• Data for the task
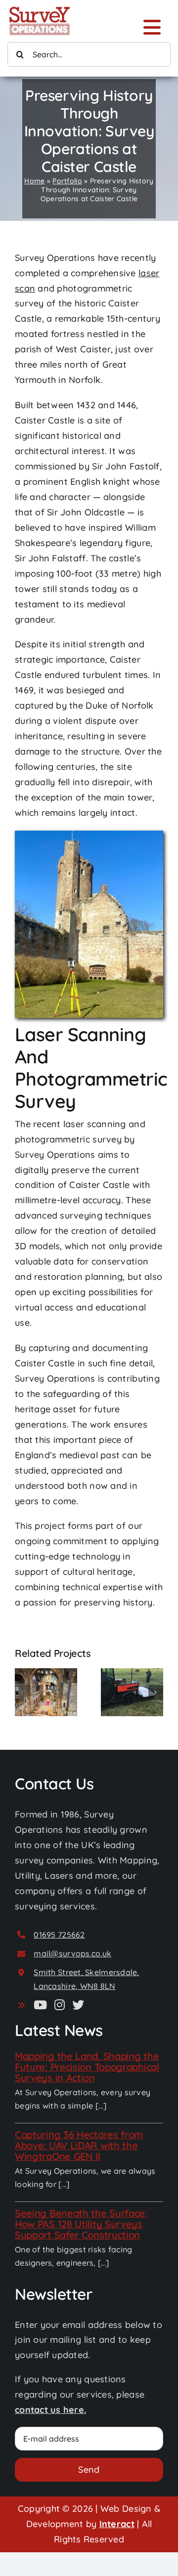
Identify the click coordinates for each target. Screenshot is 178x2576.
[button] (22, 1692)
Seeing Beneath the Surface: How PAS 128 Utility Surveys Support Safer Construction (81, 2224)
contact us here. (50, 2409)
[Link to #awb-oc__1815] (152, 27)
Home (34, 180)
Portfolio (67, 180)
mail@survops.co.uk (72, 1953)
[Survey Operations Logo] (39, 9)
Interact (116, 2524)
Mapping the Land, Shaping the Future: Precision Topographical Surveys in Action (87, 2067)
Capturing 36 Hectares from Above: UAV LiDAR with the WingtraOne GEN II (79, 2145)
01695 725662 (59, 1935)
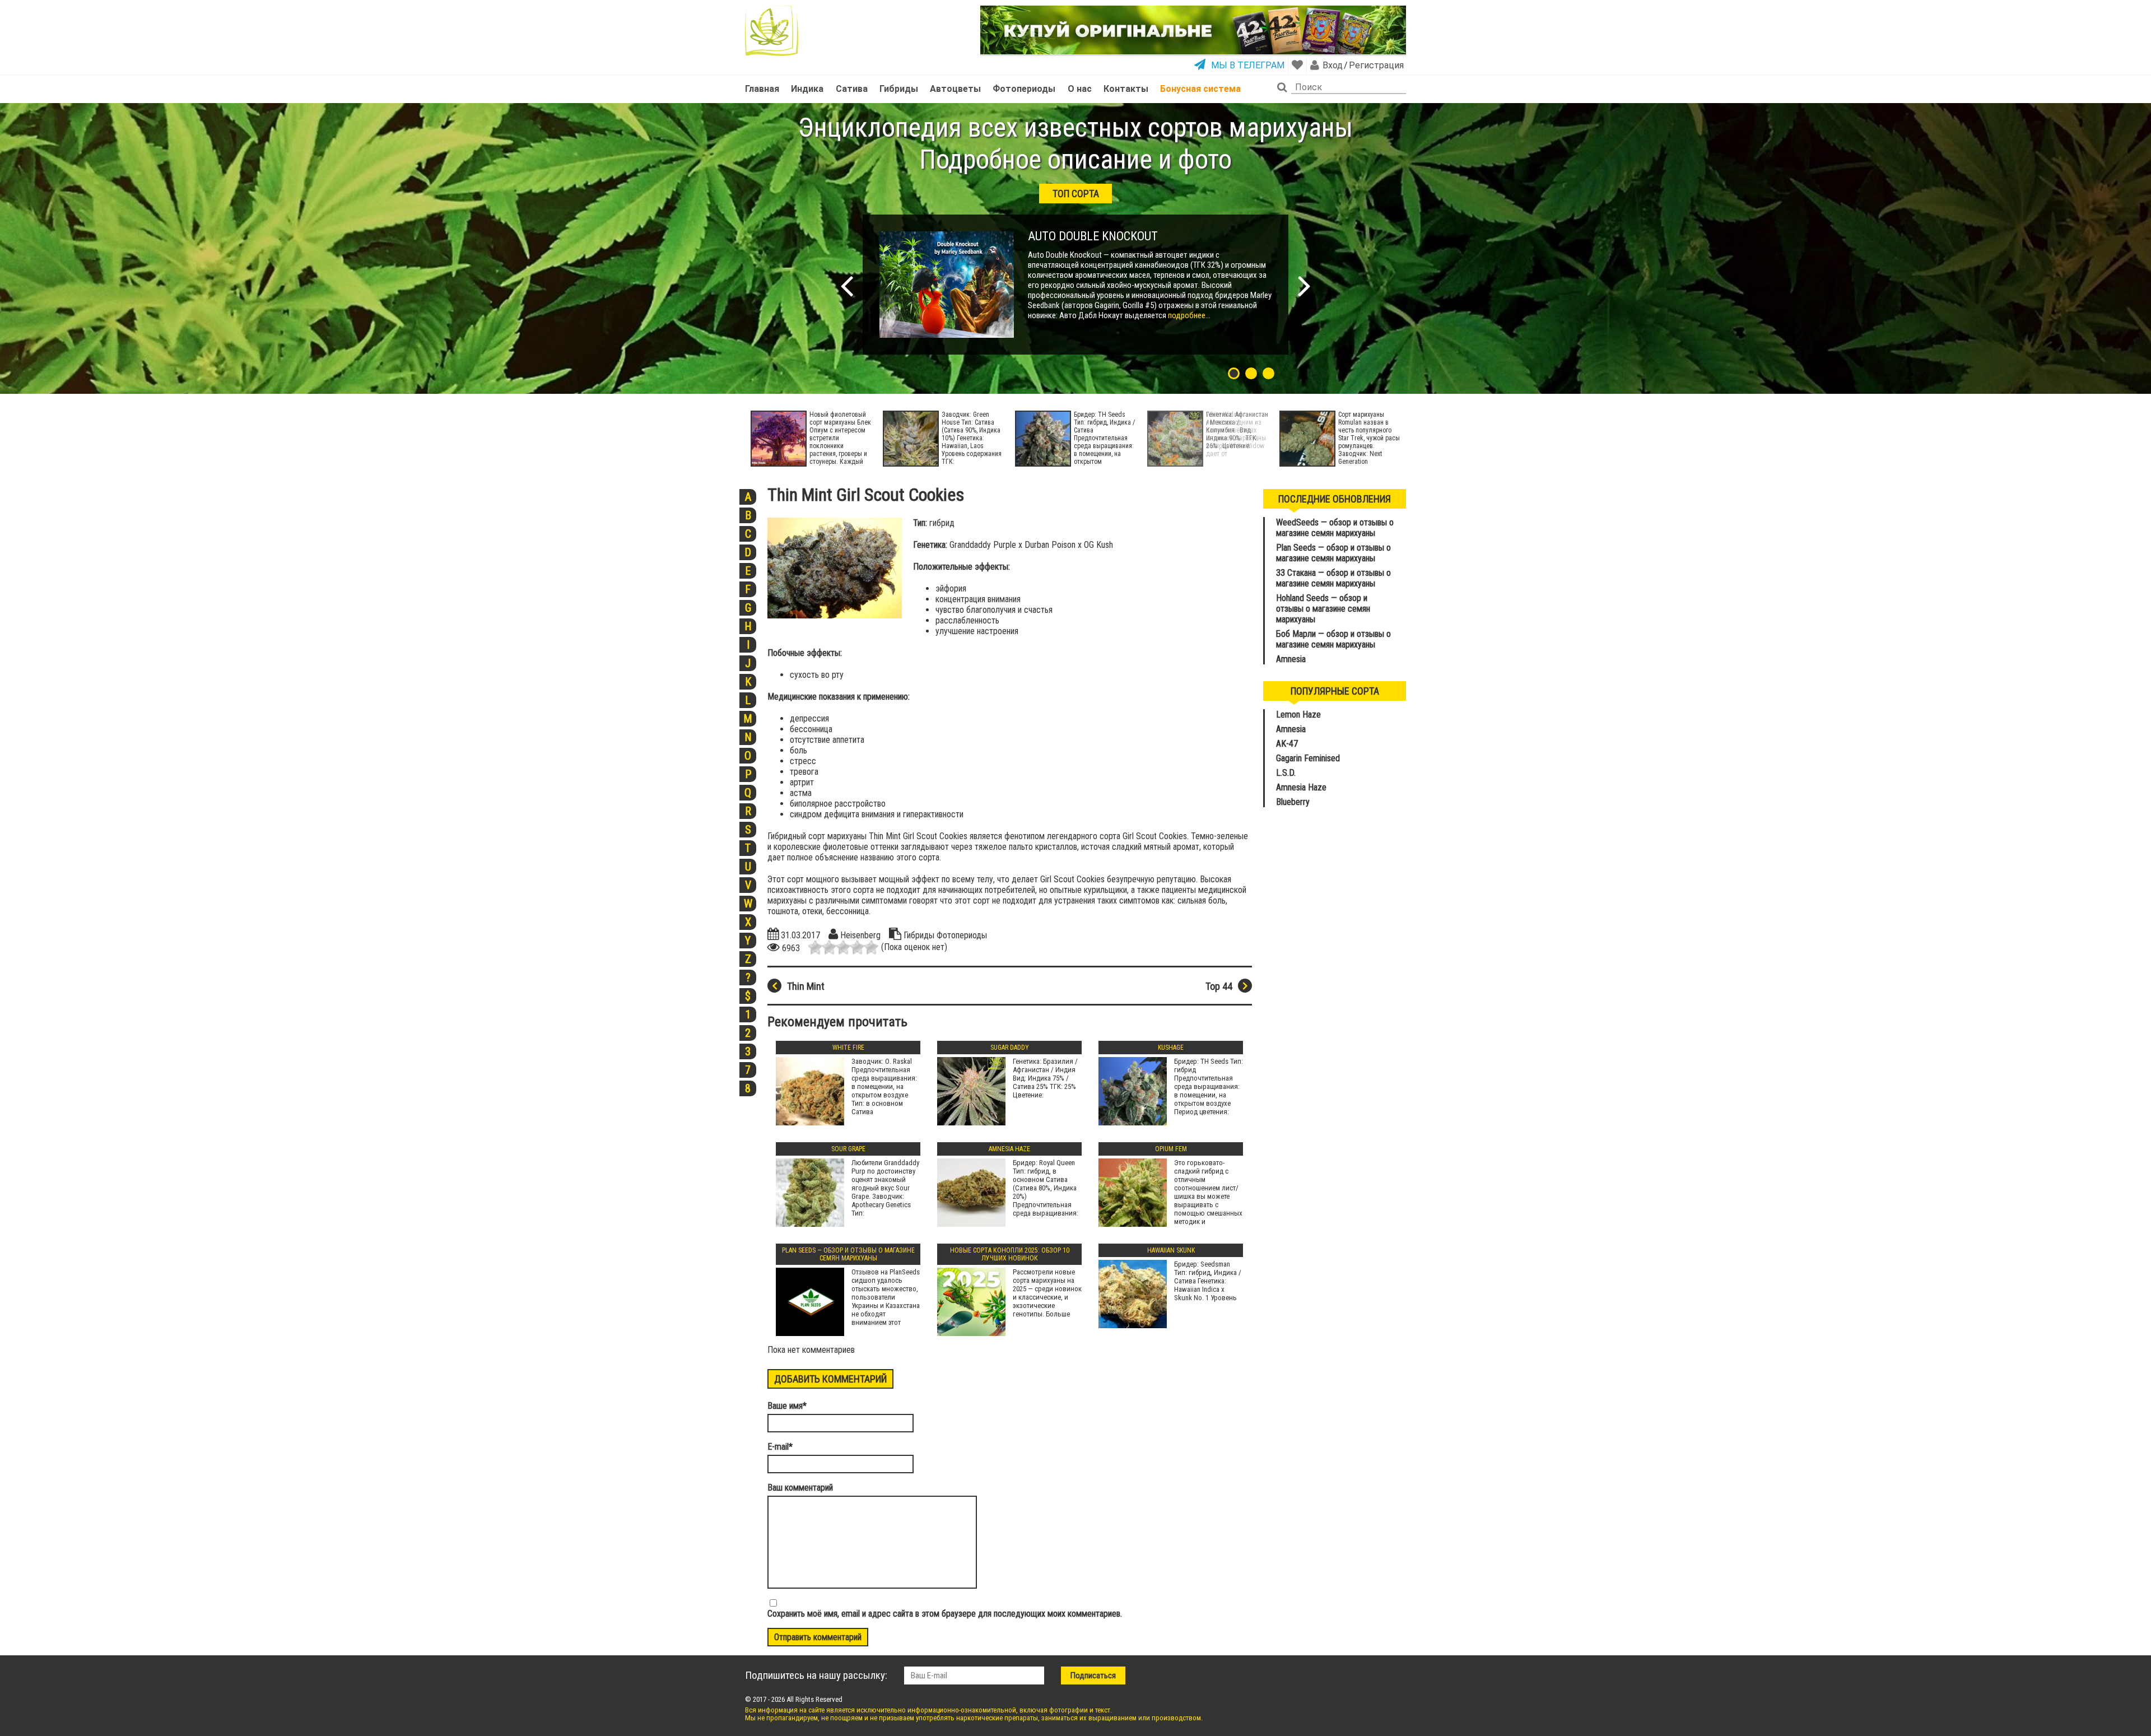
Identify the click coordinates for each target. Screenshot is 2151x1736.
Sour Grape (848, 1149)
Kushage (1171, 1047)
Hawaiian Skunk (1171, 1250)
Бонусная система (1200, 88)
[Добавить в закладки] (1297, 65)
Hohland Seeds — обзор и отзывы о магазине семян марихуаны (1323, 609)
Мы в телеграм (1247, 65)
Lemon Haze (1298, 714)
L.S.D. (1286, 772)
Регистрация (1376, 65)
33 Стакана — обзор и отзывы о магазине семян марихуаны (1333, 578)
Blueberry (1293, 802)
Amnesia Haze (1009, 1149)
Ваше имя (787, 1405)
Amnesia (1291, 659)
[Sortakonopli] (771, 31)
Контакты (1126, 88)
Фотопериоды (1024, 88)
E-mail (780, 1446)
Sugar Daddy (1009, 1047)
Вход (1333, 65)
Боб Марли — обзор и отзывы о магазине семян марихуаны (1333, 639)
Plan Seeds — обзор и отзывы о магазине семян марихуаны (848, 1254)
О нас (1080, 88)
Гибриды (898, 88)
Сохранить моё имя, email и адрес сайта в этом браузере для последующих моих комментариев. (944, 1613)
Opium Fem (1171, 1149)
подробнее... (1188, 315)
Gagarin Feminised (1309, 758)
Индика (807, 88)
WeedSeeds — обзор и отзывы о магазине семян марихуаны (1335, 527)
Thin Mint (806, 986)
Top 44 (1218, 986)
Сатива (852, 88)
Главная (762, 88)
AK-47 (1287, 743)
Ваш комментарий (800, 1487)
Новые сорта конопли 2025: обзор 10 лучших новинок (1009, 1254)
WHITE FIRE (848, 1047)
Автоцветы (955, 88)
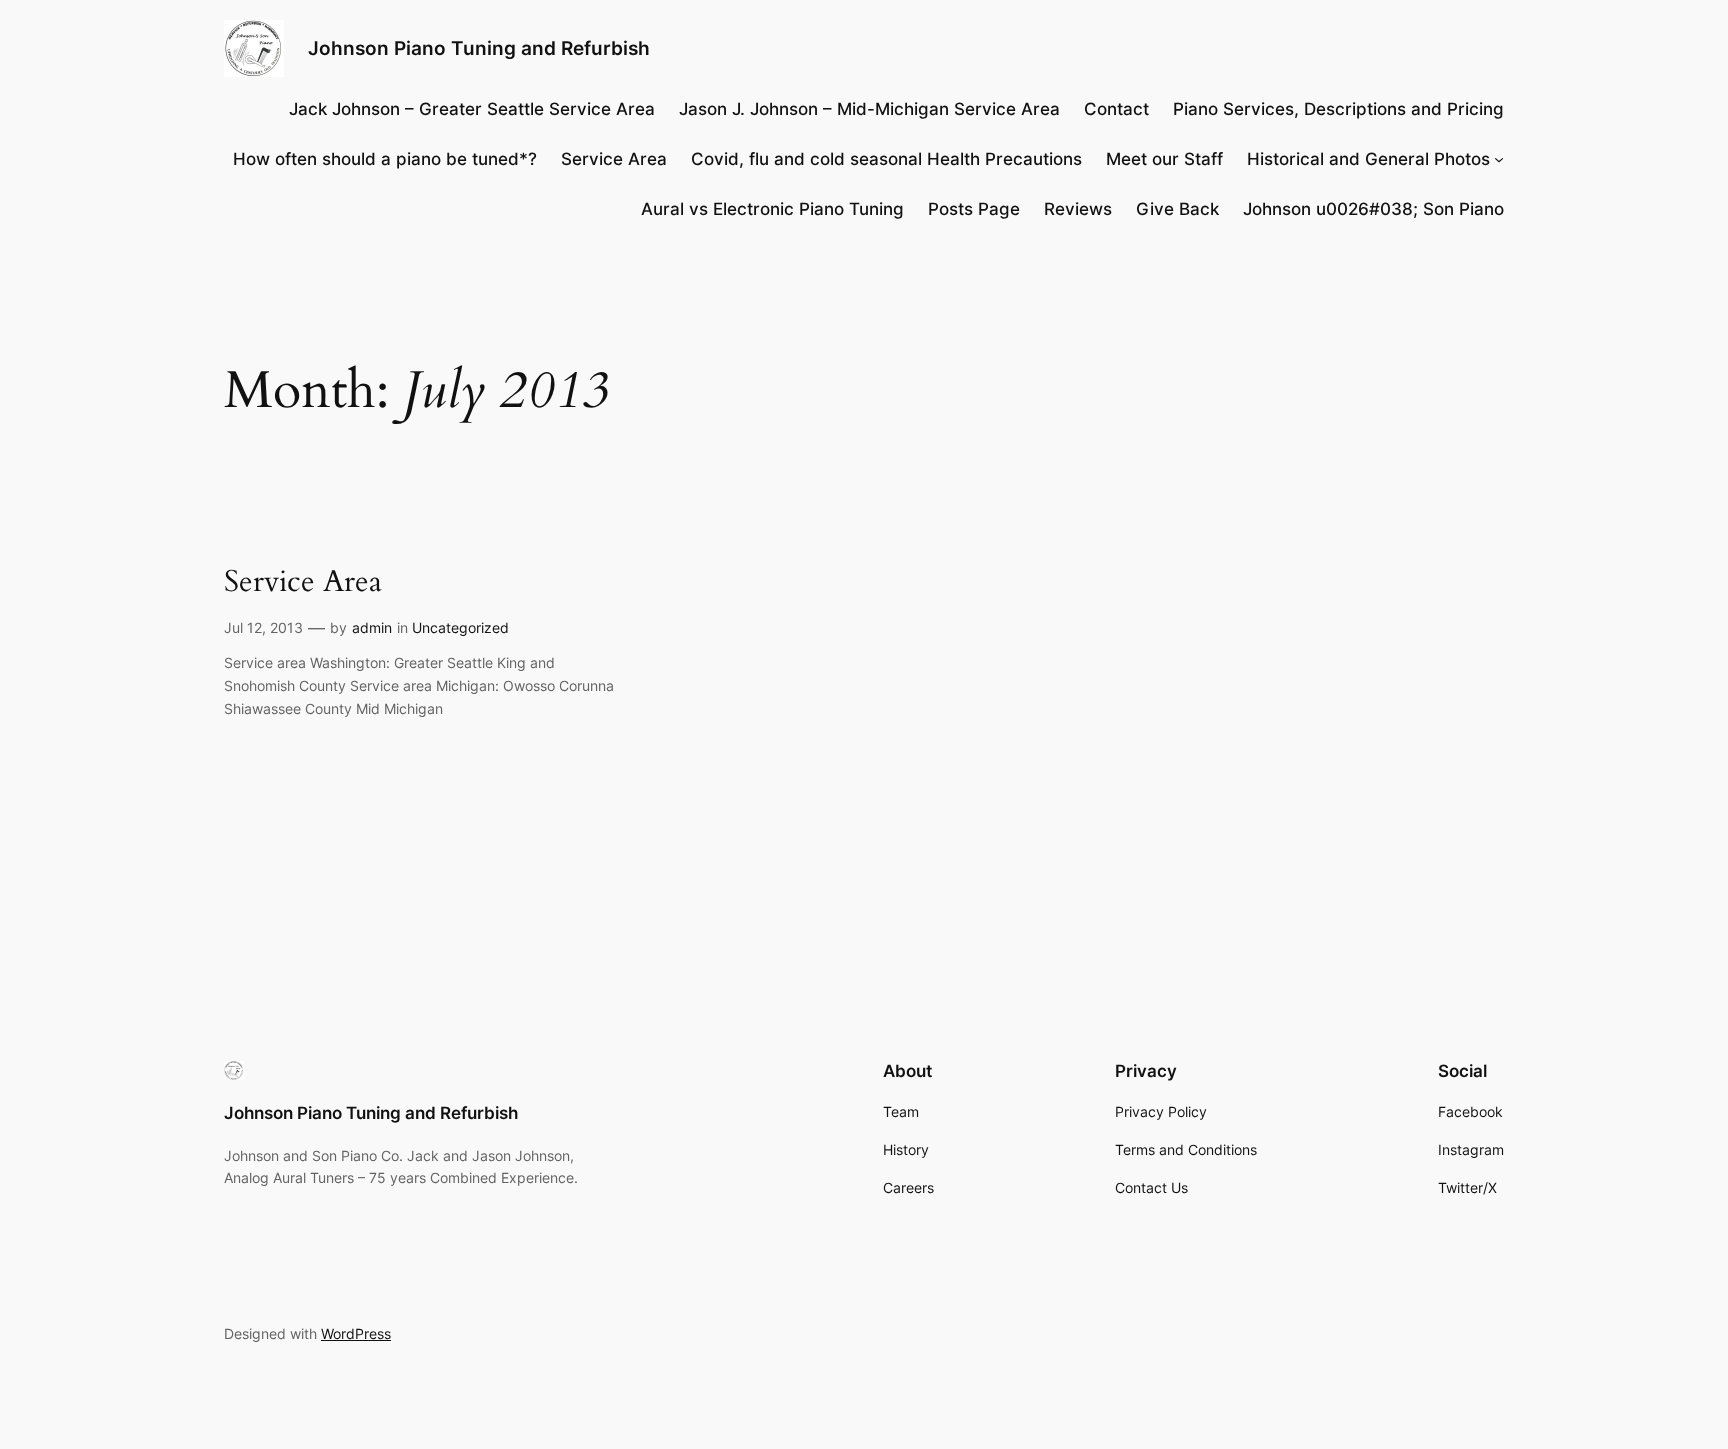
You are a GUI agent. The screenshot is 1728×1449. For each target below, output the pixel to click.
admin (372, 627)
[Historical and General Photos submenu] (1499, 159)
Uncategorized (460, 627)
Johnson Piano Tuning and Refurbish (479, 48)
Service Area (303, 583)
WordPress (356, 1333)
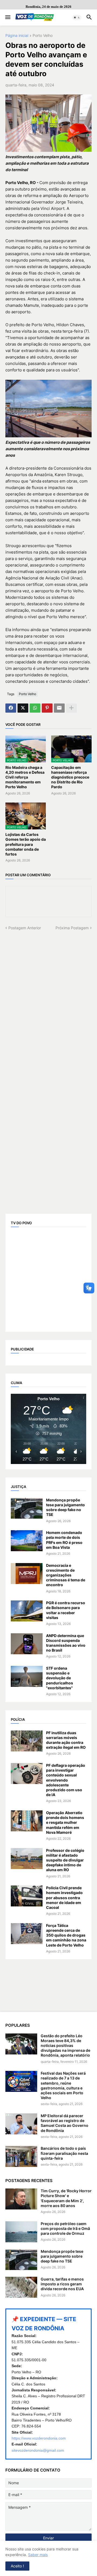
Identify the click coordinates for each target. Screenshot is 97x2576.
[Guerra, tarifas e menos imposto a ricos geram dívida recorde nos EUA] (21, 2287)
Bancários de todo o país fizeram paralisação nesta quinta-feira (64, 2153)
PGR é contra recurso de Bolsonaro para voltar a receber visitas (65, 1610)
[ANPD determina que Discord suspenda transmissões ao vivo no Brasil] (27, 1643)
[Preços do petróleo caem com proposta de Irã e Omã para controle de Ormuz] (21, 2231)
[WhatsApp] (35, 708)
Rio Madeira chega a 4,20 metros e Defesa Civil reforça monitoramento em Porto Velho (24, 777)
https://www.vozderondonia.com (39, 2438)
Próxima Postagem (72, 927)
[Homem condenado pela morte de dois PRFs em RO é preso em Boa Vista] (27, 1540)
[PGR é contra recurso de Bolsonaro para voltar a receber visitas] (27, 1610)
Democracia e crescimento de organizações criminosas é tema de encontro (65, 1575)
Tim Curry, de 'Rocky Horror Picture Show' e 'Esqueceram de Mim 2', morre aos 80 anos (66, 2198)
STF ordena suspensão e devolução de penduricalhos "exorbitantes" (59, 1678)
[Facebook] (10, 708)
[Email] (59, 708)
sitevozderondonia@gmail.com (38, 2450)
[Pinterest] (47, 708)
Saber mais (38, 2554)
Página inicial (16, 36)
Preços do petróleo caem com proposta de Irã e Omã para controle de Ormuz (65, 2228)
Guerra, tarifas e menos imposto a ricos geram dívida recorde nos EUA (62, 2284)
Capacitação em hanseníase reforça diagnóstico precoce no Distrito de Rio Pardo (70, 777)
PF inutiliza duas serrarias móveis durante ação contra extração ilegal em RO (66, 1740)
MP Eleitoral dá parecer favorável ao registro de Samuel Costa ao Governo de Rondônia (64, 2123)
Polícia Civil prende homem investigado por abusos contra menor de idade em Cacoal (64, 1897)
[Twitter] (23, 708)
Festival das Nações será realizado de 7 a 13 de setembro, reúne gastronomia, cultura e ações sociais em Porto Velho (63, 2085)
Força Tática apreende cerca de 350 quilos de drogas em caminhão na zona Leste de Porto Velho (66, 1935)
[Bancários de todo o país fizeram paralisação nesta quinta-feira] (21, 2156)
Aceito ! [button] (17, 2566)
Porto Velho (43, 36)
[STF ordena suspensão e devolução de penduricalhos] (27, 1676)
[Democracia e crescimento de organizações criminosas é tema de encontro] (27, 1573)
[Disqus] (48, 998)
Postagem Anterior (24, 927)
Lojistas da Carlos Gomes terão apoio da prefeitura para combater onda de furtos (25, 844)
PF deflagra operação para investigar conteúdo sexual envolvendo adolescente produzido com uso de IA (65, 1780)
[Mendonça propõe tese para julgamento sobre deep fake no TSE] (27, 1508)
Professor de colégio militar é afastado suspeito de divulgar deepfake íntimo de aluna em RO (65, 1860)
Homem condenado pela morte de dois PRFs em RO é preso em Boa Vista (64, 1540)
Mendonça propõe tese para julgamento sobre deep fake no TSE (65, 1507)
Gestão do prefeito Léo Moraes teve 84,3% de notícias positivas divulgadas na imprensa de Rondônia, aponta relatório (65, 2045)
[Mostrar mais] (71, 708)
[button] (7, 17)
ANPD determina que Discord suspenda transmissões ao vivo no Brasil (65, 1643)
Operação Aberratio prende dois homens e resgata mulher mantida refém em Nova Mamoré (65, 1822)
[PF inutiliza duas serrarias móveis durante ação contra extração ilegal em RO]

• Required work
If a line in the records contains the word "contra", copy it.

• Answer to this task
PGR é contra recurso de Bolsonaro para voltar a receber visitas (65, 1610)
[PGR é contra recurso de Bolsonaro para voltar a receber visitas] (27, 1610)
PF inutiliza duas serrarias móveis durante ação contra extração ilegal em RO (66, 1740)
Polícia Civil prende homem investigado por abusos contra menor de idade em Cacoal (64, 1897)
[PF inutiliza duas serrarias móveis durante ação contra extração ilegal em RO]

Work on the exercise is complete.